### What to work on
Retype the entries below exactly, from the line with "Screen dimensions: 1920x453" to the line with "Looking at the screenshot, I should click(x=73, y=427).", both lines included.

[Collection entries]
┌──

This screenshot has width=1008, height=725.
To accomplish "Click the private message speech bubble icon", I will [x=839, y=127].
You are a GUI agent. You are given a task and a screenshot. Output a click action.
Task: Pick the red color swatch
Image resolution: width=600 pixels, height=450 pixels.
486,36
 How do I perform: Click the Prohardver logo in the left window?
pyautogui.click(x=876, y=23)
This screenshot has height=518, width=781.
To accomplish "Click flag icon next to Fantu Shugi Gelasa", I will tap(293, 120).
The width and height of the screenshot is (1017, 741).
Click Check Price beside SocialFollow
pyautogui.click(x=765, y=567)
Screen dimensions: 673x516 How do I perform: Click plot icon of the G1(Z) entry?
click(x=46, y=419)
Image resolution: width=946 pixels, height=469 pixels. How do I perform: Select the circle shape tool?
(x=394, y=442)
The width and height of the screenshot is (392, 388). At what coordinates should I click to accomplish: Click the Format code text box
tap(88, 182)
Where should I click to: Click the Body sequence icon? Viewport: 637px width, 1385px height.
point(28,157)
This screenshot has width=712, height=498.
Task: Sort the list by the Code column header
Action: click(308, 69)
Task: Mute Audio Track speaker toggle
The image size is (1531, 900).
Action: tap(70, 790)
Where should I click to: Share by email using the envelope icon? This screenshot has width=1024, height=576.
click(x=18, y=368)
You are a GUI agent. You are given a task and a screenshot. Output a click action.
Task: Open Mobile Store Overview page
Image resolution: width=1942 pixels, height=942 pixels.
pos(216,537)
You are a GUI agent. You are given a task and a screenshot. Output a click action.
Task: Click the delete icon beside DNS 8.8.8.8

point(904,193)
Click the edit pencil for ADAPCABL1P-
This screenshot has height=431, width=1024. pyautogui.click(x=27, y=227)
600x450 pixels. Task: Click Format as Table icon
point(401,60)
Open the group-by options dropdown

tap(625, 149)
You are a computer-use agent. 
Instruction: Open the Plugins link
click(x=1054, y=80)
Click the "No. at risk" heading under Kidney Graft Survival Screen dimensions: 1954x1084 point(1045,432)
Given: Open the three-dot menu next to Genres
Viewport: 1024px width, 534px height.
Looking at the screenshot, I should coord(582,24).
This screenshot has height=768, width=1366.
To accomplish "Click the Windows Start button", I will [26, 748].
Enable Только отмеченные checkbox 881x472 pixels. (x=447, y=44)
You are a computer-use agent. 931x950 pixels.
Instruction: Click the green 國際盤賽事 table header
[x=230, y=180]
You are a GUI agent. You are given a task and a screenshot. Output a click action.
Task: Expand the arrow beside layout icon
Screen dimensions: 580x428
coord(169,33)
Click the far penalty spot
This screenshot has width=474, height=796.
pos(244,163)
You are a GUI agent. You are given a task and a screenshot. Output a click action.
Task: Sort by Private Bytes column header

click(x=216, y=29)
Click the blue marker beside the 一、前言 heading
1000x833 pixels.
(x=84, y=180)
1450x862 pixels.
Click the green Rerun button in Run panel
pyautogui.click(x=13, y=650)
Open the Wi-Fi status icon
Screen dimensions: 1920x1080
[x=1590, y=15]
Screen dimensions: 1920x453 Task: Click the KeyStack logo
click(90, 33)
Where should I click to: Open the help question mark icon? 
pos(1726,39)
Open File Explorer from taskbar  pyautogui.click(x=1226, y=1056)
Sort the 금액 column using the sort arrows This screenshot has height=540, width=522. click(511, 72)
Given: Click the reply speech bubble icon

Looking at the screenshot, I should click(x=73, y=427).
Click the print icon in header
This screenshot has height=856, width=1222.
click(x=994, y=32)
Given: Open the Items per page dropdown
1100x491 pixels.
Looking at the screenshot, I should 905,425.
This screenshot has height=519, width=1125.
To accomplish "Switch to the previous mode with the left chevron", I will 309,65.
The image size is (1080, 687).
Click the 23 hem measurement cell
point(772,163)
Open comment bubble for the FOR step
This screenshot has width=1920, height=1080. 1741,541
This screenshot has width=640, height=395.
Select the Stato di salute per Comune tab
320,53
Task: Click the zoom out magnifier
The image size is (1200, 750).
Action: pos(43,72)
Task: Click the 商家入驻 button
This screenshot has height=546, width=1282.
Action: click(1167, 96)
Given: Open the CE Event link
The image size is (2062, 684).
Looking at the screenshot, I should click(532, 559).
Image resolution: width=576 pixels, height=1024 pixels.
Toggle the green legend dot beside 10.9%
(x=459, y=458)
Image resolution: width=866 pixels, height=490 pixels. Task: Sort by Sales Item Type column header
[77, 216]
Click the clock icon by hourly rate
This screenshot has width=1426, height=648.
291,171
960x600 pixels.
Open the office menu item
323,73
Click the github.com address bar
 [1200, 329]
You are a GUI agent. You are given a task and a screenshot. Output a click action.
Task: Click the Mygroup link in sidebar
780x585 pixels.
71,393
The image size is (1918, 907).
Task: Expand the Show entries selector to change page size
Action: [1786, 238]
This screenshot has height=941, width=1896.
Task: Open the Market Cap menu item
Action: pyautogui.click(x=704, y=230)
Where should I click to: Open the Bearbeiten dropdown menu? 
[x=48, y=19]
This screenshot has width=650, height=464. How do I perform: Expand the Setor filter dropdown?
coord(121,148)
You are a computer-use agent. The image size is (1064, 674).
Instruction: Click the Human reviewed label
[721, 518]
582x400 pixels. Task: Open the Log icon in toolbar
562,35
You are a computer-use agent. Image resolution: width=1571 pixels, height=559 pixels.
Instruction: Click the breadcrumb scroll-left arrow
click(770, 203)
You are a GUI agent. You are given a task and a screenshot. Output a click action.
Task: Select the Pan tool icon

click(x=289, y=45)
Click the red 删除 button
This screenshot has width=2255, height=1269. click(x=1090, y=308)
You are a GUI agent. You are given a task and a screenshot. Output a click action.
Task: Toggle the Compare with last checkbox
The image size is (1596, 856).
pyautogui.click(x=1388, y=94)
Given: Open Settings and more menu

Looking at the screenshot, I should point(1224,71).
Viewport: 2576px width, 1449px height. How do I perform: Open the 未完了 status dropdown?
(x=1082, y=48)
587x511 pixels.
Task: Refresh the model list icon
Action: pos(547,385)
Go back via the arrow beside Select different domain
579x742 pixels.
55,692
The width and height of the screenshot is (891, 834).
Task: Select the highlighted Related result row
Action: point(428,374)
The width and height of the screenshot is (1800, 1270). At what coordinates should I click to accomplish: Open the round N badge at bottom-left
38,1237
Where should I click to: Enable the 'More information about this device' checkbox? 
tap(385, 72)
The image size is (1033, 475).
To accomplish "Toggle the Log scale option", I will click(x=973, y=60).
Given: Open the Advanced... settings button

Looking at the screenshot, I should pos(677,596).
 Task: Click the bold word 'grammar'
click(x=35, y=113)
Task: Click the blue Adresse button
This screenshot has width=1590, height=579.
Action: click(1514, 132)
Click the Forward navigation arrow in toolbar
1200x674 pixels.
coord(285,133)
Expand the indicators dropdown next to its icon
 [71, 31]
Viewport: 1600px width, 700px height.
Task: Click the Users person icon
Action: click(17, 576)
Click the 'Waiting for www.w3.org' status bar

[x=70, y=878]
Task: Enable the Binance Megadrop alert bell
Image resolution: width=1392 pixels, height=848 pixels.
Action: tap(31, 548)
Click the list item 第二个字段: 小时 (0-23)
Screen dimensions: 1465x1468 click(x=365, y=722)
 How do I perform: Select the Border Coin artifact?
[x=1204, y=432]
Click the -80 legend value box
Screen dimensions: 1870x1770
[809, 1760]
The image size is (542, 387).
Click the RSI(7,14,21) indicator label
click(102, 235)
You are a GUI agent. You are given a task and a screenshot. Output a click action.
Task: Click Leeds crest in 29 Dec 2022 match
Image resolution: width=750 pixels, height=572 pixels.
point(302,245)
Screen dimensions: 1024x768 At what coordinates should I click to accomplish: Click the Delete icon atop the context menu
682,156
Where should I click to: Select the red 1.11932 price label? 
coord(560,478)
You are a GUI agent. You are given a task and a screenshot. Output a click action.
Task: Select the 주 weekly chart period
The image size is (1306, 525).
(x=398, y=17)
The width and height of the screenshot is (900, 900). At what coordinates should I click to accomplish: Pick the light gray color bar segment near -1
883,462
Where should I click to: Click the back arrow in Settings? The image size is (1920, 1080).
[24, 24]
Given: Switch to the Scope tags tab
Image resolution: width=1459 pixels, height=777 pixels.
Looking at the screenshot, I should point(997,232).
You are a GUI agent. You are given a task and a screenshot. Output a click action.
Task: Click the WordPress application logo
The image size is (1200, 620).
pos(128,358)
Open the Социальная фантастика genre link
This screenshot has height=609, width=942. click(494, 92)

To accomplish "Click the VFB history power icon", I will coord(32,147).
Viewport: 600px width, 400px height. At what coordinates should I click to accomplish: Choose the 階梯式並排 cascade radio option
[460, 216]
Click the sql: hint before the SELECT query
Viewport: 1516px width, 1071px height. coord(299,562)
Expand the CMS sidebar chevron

└──

### Reply to the task
Screen dimensions: 1920x453 Task: Click the KeyStack logo
click(90, 33)
Where should I click to: Open the help question mark icon? 
pos(1726,39)
Open File Explorer from taskbar  pyautogui.click(x=1226, y=1056)
Sort the 금액 column using the sort arrows This screenshot has height=540, width=522. click(511, 72)
Given: Click the reply speech bubble icon

Looking at the screenshot, I should click(x=73, y=427).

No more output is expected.